Lana Pribic: pure energy, pure consciousness. Yeah. Amazing. Thank you for that. Is there anything else that you feel like you would like to share with our audience and also let us know where people can find you? How can they enlist your support? You're such an amazing resource. And what offerings you have for people if they want to learn more?

Ben Malcolm: Yeah, so people can find me. I think you mentioned like I do a little bit of social media. I'm not credibly active at Instagram, Facebook, occasionally linked in. But if you really want the best of me, spiritpharmacist. com is my website. Yeah. I have a newsletter that I send out on a monthly basis where I basically select six or seven of the psychedelic research articles that came out in the last month that I think are real groundbreaking kind of stuff and summarize that.
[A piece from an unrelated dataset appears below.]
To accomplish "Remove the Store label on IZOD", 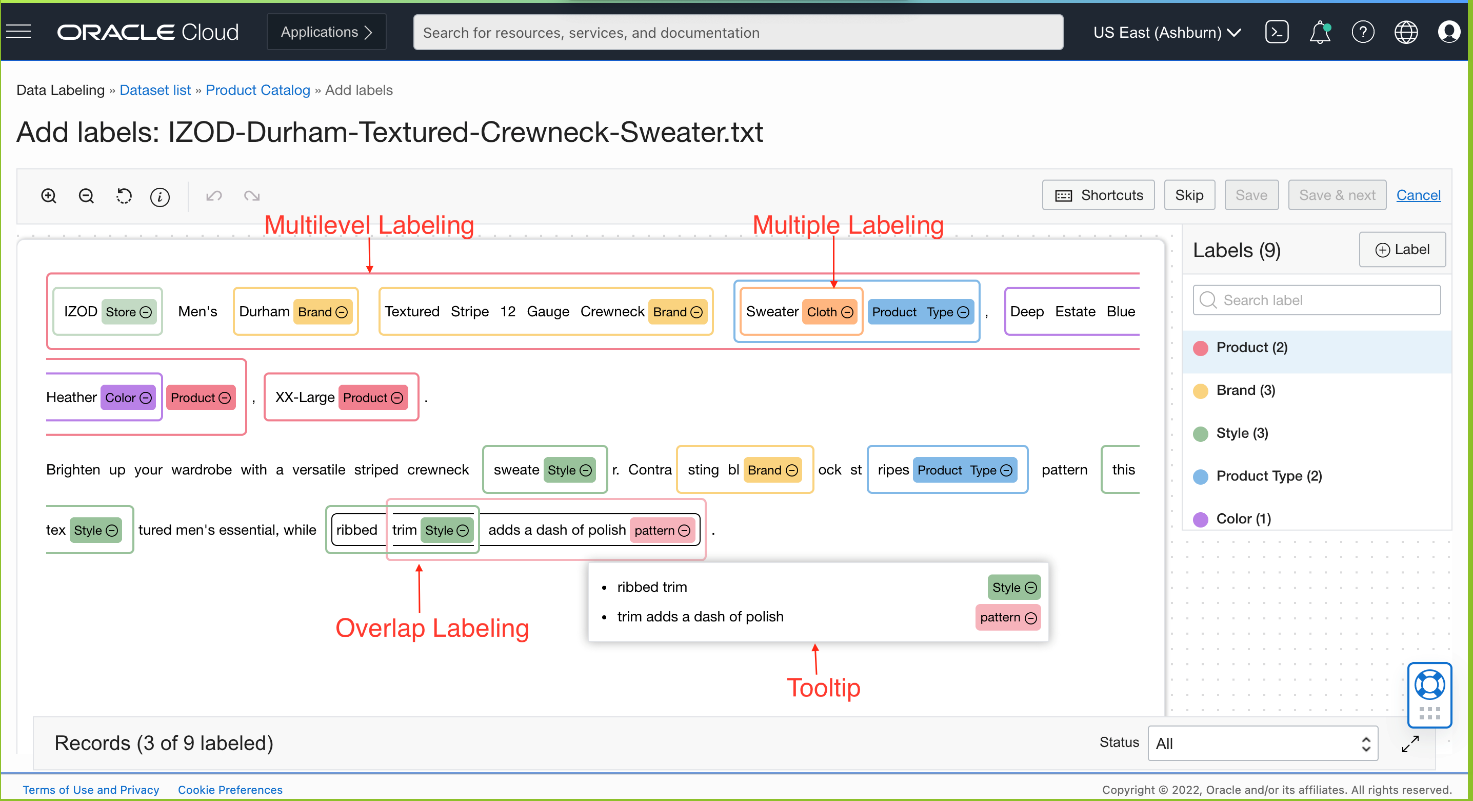I will tap(146, 312).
So joining my email list is a wonderful way to stay connected with the things I do and also just [01:00:00] get ongoing research updates. I have a nice blog page. If you want some other types of free resources through the blog page, that's where you can find some of the downloads that you mentioned like the five guide, I've got one of breakthrough psychedelics, which are MDMA, I have an antidepressant and psychedelic drug interaction and tapering guide.
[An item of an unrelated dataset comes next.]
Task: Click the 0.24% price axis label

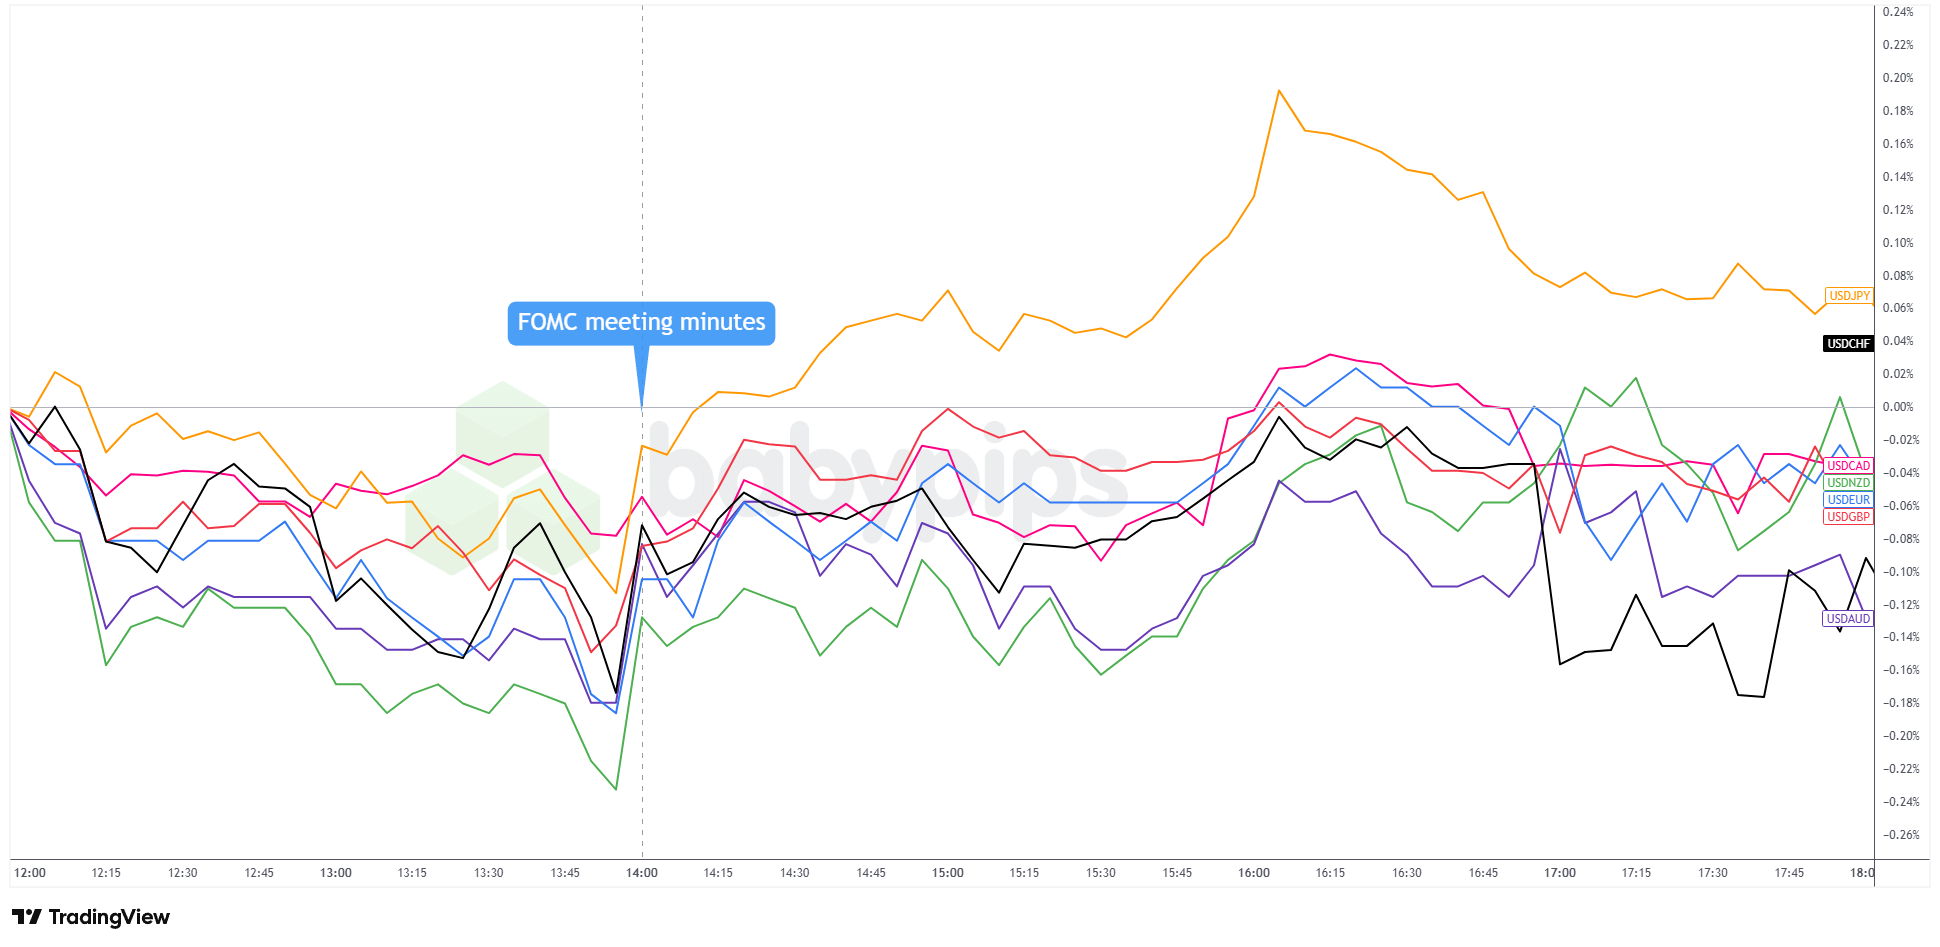Action: pos(1898,12)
That's probably the most popular resource that I've ever put together. And then also run uh, Well, I say I do three things, right? I do psychopharmacology consulting. Yes, you can book a individual consultation, a la carte, if you want to, work with me that way. I sell different types of psychedelic education materials, webinar workshops, as well as courses.

And then I run a member resource and support program, which essentially hybridizes those things. So it's a subscription based program. But instead of just buying one course, you're just renting a library of all the educational resources that I've ever put together. Anything new always just goes directly to the member program.

It comes with an [01:01:00] email based drug information service. So you've got questions that are coming up on an ongoing basis. Maybe you're getting some intake forms that have some different medications or illnesses and you would like another set of eyes on those. That can happen through the drug information or the email based question and answer service with a member program.

And then with a member subscription, you're also entitled to discounted rates on consulting. So you want to consult regularly. You get a break there. You want to extend those discounted rates to your clients or applicants. You can do that as a facilitator or member of the resource and support program.

So I would say if you really want to have a collaborative and longitudinal relationship with me, the member resource and support crowd program is definitely the way to go. Or if it's a little bit more I would like to talk to him one time, or I'm just very interested in

Lana Pribic: amazing. You are well resourced. Wow, there's something there for everyone. I think I'll probably look at joining that membership at some point because I'm just starting my [01:02:00] facilitation journey. So yeah, that's so great to know that's available. Thank you so much, Ben. This has been so informative. And I just wish you all the best.

Thank you for allowing the psychedelic space to benefit from your skills and knowledge.

Ben Malcolm: Ah, thank you for allowing me to be in the psychedelic space. This is a bi directional, mutually beneficial, a beautiful kind of relationship that's unfolding here.

Lana Pribic: Yeah, that's the way it is here. Yeah. Win win. Perfect. Thank you so much. We'll talk to you soon.